Two, the Tory response has been one of cronyism – “chumocracy” was the phrase the Times used, I think the British Medical Association journal’s term “rampant corruption” is more apt.
The emergency has been abused to award huge contracts and lucrative jobs to Tory donors, Tory MPs’ wives and personal friends, most notoriously Dido Harding, a failed TalkTalk exec handed control of the disastrous test-and-trace programme and now head of the national institute for health protection, the replacement for the Public Health Agency. The decision to award roles and contracts essential to tackling the virus to their unqualified mates means the government response is not expert-led while we have wasted huge sums of public money on unusable or inappropriate equipment. Tory sleaze has cost thousands of lives.
Beyond the venality of the approach there is an ideological agenda. The crisis has been used to award more health contracts to private providers without scrutiny than ever before. The creeping privatisation of the NHS has been accelerated.
That brings us to three, which is that the Tories are pursuing the exact policies that, longer term, have meant Britain has had one of the worst experiences of the pandemic globally. The part-privatised and part-outsourced NHS led to what We Own It exposed last year as a chaotic procurement process hampering hospitals’ ability to get what they need when they need it.
Trade union GMB has warned that outsourcing services such as hospital cleaning contracts means super-exploited workers on zero-hours contracts – workers who, because they lack proper sick pay, don’t dare take time off if they feel ill – preventing effective containment of new infections. This of course is a problem in many workplaces, not just hospitals, and points to the huge damage done by Tory attacks on labour rights. Millions live in a hand to mouth gig economy without proper contracts or job security. They fall through gaps in government financial support and cannot afford to isolate. And they have been the first victims of what promises to be a tsunami of job losses across the country.
There are too many individual cuts to list, but the cuts to the health and safety executive also deserve a mention here. The HSE doesn’t have the resources to check claims that workplaces are safe. Workplaces remain a major driver of new infections. Overall, we can say that austerity and privatisation, cuts and outsourcing, have fundamentally weakened the state’s ability to suppress this virus.

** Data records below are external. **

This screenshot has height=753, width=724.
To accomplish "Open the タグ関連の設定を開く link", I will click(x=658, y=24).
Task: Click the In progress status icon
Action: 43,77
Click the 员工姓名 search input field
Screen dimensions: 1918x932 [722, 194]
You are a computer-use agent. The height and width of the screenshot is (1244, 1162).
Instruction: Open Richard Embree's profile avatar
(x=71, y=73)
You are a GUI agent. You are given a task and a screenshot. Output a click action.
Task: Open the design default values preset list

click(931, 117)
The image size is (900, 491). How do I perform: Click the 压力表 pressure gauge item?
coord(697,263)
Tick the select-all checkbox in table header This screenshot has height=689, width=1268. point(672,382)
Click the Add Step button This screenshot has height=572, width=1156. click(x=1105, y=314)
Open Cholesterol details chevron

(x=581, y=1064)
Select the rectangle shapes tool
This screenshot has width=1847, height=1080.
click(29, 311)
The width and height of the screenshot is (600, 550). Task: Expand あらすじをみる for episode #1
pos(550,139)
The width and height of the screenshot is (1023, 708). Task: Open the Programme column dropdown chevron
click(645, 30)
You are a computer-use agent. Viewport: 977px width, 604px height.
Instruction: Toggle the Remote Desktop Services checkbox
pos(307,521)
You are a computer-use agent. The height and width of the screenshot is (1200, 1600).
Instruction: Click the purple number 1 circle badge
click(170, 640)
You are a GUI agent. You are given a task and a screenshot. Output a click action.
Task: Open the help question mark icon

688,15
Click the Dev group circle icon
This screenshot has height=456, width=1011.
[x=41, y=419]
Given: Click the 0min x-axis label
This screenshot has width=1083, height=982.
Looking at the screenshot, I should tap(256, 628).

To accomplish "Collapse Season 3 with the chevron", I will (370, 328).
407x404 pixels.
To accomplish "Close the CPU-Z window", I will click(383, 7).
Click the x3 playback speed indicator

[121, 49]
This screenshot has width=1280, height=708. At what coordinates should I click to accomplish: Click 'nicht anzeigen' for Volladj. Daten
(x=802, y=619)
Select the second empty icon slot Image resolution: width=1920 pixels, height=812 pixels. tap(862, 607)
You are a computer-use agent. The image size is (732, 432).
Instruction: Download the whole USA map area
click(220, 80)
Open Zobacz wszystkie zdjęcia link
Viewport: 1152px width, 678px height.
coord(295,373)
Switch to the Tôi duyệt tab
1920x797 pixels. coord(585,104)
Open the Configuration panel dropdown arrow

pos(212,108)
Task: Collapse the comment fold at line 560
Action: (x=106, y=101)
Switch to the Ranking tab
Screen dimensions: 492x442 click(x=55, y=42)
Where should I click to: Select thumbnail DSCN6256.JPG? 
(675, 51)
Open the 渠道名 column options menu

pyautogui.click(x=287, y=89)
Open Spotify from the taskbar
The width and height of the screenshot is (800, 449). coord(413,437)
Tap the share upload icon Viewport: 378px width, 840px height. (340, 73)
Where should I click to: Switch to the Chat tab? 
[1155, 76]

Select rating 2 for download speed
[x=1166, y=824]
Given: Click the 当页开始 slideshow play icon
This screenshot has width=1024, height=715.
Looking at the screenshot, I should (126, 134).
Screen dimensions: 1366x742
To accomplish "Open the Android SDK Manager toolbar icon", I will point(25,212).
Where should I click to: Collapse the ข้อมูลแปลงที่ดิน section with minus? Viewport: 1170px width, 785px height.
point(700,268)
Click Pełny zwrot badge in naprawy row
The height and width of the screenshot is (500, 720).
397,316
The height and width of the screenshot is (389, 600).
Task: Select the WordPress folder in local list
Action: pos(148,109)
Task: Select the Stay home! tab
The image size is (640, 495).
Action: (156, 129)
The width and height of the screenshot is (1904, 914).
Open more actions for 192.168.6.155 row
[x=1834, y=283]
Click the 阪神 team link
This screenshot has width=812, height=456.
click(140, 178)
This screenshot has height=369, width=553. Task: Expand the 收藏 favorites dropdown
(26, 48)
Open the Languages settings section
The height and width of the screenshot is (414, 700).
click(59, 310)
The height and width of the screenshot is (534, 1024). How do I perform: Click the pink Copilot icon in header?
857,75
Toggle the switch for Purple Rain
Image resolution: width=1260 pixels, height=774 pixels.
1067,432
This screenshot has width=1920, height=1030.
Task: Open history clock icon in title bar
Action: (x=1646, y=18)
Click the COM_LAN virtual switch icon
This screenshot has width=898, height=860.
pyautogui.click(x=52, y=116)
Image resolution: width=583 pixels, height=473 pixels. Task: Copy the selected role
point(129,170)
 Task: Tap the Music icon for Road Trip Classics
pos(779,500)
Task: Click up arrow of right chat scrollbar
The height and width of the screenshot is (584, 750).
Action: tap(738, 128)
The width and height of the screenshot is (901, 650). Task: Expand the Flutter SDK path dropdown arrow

And the Tories’ commitment to that agenda, to restoring the pre-pandemic status quo, has also crippled the response. It explains why innovative but radical proposals such as the National Education Union’s on requisitioning extra spaces for schools to allow socially distanced learning were ignored – though if they had been taken up when the union raised them in the summer, we might have avoided a huge second wave.
It means that the government won’t intervene to take stricken industries into public hands, even where, as in the aviation sector, there are longer term reasons to do so such as reshaping it to meet our climate change commitments.
What we’re seeing is the inability of the existing system to suppress the virus. Lives are being sacrificed to protect the status quo. The labour movement should unite to point to the way the pandemic has made the case for far reaching change. There must be no going back to normal.